Le secteur des olives est l’un des secteurs stratégiques de l’économie tunisienne en raison de ses dimensions socioéconomiques.


En réalité, le secteur fait travailler de très nombreuses familles d’une façon permanente et occasionnelle, il a des effets positifs sur d’autres domaines productifs et rapporte chaque année des devises de ses ventes à l’étranger où notre huile est très appréciée, vu son excellent goût, son taux réduit d’acidité et sa couleur d’or. Environ les 2/3 de la production vont sur le marché international.

Outre Sfax et le Sahel, le gouvernorat de Kairouan, où l’olivier constitue la base de l’arboriculture, compte 10,3 millions de pieds d’oliviers dont 6 millions en pleine production qui s’étendent sur une superficie de 184.000 ha dont 164.000 en sec et 19.700 en irrigué. La production prévue pour la campagne actuelle est de 154.000 tonnes d’olives, ce qui équivaut à 32.000 t d’huile d’olive (10% de la production nationale), contre 146.000 t d’olives et 30.000 t d’huile en 2020-2021.

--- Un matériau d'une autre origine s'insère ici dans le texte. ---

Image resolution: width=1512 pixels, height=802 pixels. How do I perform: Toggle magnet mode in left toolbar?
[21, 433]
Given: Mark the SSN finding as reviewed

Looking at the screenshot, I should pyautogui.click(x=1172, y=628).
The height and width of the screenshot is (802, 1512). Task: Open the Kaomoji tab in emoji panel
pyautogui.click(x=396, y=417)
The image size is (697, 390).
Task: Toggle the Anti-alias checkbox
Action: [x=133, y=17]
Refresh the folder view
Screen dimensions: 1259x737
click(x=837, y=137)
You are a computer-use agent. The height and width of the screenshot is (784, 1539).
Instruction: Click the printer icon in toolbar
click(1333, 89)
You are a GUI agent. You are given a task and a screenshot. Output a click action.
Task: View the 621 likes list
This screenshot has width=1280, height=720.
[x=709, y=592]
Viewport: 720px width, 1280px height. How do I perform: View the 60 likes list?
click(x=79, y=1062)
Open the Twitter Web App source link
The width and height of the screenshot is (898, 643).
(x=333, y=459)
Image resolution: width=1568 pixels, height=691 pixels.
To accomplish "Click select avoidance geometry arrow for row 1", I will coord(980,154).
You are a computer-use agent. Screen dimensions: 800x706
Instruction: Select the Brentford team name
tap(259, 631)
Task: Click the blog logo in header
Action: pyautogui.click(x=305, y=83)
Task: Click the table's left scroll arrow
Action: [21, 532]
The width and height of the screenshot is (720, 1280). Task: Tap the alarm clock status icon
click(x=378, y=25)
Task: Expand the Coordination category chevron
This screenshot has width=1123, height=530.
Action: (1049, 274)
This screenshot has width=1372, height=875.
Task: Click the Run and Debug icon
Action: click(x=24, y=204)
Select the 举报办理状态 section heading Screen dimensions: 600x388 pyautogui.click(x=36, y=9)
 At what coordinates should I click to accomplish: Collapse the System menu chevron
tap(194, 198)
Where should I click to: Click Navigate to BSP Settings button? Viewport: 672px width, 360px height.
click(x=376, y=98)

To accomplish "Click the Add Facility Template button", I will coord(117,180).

Notons que la saison de la cueillette des olives a démarré le 21 octobre courant et se terminera au mois de février 2023. Des mesures à même de garantir les meilleures conditions de cueillette ont été prises par les responsables régionaux afin d’assurer une production d’huile de qualité et de protéger l’environnement contre la pollution engendrée par la transformation des olives. Ainsi, on a sensibilisé les agriculteurs quant à la question de la bonne méthode de cueillette afin qu’ils évitent le gaulage et utilisent des caisses pour le transport des olives et non des sacs en plastique. En outre, on a décidé de faciliter le déplacement des ouvriers qualifiés et de contrôler tous les souks d’olives, tout en luttant contre la présence nuisible des étourneaux.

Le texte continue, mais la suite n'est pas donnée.